Der Online-Handel mit aufstellbaren Ballettstangen mag florieren. Spitzenschuhe waren aber zeitweise schwer zu bekommen, weil die Herstellung stagnierte. Den Spitzenschuhtanz können Tänzerinnen ganz gut daheim üben: zwar nicht bis zur Perfektion, aber wenigstens in den Grundlagen. Die Herren im Ballett trifft es ärger. "Für uns Männer ist so ein Lockdown besonders hart", konstatiert Rainer Krenstetter. "Denn wir müssen unsere hohen Sprünge, die im Ballett eine wichtige Qualität bedeuten, im großen Saal üben. Wir brauchen einen schwingenden Boden dafür, um uns die Gelenke nicht kaputt zu machen, und wir benötigen viel Platz, um die Sprungkombinationen überhaupt auszuführen. So etwas geht im kleinen Kämmerlein einfach nicht."

Nach langen Pausen ist das Verletzungsrisiko indes hoch, gerade bei Sprüngen. Vorsicht ist derzeit generell bei den Ballettprofis angesagt. In Kontaktgruppen aufgeteilt, arbeiten sie in den Ballettzentren unter Corona-Schutzmaßnahmen: Auf den Gängen, in den Garderoben herrscht Maskenpflicht, trainiert und geprobt wird mit Sicherheitsabständen. Ein- bis mehrmals wöchentlich werden alle durchgetestet, zudem führen sie Kontakttagebücher. Trotzdem kommt es vor, dass ein Ballettensemble in die Quarantäne geschickt wird, wegen positiver Ergebnisse bei Corona-Tests. Dann trainieren wieder alle daheim. Dieses Hin und Her ist für viele fast schon Gewohnheit.

Angst vor Langzeitschäden

Nun sind Tänzer:innen zwar meist robust, als Voraussetzung für ihre Berufsausübung. Und die meisten bemerken bei einer Covid-Infektion auch nur leichte Erscheinungen, etwa Schnupfen oder Einschränkungen beim Riechen und Schmecken. Aber es gibt auch Fälle von schweren Krankheitsverläufen mit hohem Fieber. Dann ist die Angst, Spätschäden zu erleiden, besonders groß. Krenstetter, der Asthmatiker ist, traute sich die ersten zwei Monate während des Lockdowns sowieso kaum vor die Tür. Mittlerweile ist er komplikationslos geimpft. Andere haben hingegen starke Nebenwirkungen von den Impfungen.
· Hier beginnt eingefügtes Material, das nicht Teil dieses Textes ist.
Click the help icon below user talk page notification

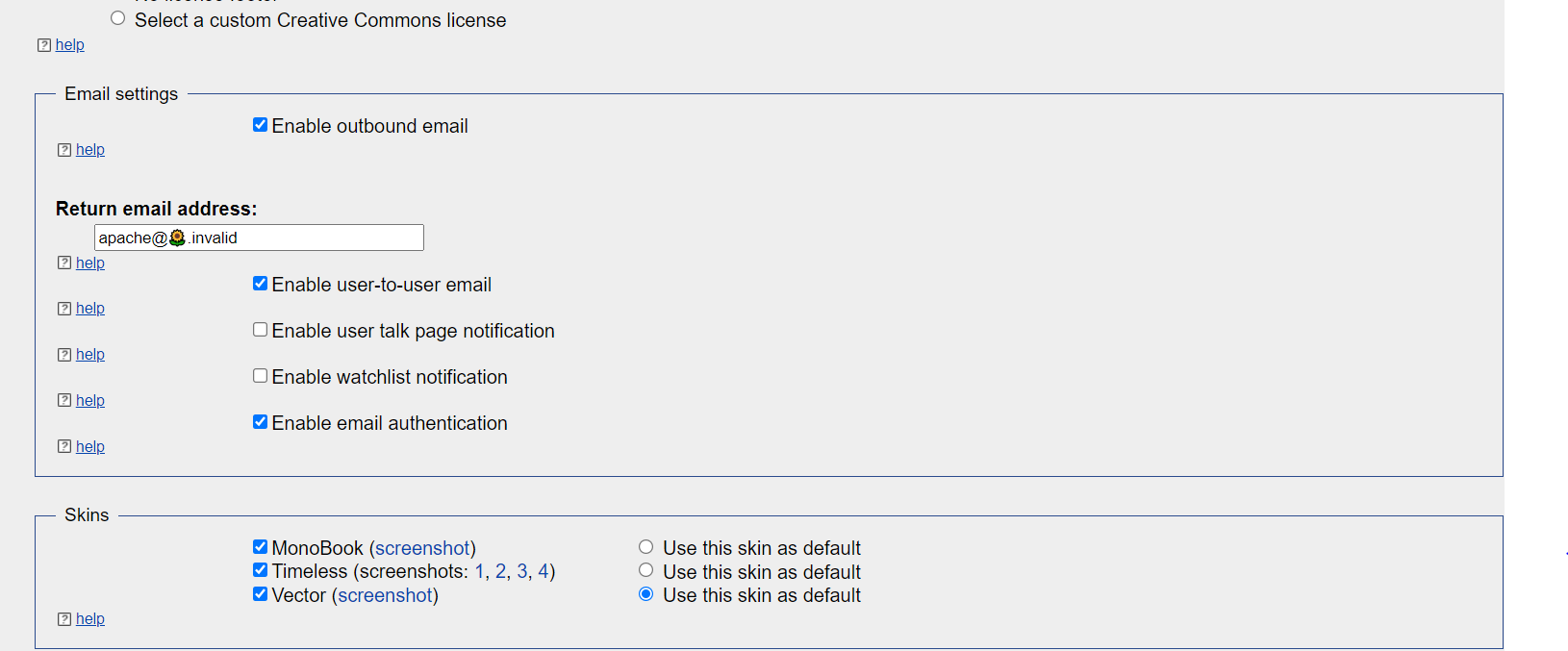64,354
Und manche Tänzer:innen berichten als Genesene von Langzeitschäden, etwa einem verschlechterten Gedächtnis. Ein auch in dieser Berufsgruppe großes Problem. Es erfordert nämlich immense Gedächtnisleistungen, sich all die Schritte und Bewegungen, die zur Musik getanzt werden müssen, überhaupt zu merken. Einen "Hänger" zu haben, ist da ein Alptraum. Auf geschädigte Tänzer:innen kommen spezielle Therapien zu, unter Anleitung.

Die Selbstdisziplin, alleine zu arbeiten und mit Neuem zurechtzukommen, lernen Tänzer:innen in ihrer Ausbildung eher nicht. Fällt der persönliche Kontakt weg, sind sie auf sich zurückgeworfen. Evelina Godunova, eine glanzvolle Solistin beim Staatsballett Berlin, hat gerade das als Chance begriffen. Sie erklärt das sehr schön: "Es ist die interessanteste Situation für jedes menschliche Wesen, so viel zuhause zu sein. Man hat ja sonst keine Angst vor anderen Menschen, dass sie einen anstecken könnten. Jetzt war alles anders. Uns überfiel eine große Traurigkeit in der Isolation. Das war ein Moment des Innehaltens, der unvorhergesehen war und uns verändert hat. Ich habe daraus gelernt: Wir können nicht vor uns selbst davonlaufen."

"Lernen aus der Traurigkeit", sagt Godunova, habe sie gerettet. Sie hat das "Abschalten des Zirkus" als Möglichkeit gesehen, im Stillen ihren Körper neu zu entdecken. Eine Ballerina befragt ihre Füße, ihre Zehen, ihre Hüften, ihre Schultern, ihren Nacken, ihre Arme, sie erforscht ihren Körper - das Ziel ist stets eine noch stärkere Kontrolle der Muskeln, um sich noch besser damit ausdrücken zu können.

Dennoch wurde das zurückliegende Jahr auch für die kluge Evelina Godunova ein Horrorjahr. Sie kam aus Riga nach Westeuropa, um große Rollen zu tanzen - und sollte in dieser Spielzeit die Titelpartie des abendfüllenden, romantisch-klassischen Balletts "Giselle" interpretieren. Monatelang, fast ein volles Jahr lang, bereitete Evelina sich darauf vor. Sah sich Videos berühmter Interpretationen an und ging die Choreografie von Patrice Bart immer wieder durch. Es sollte etwas Großartiges werden.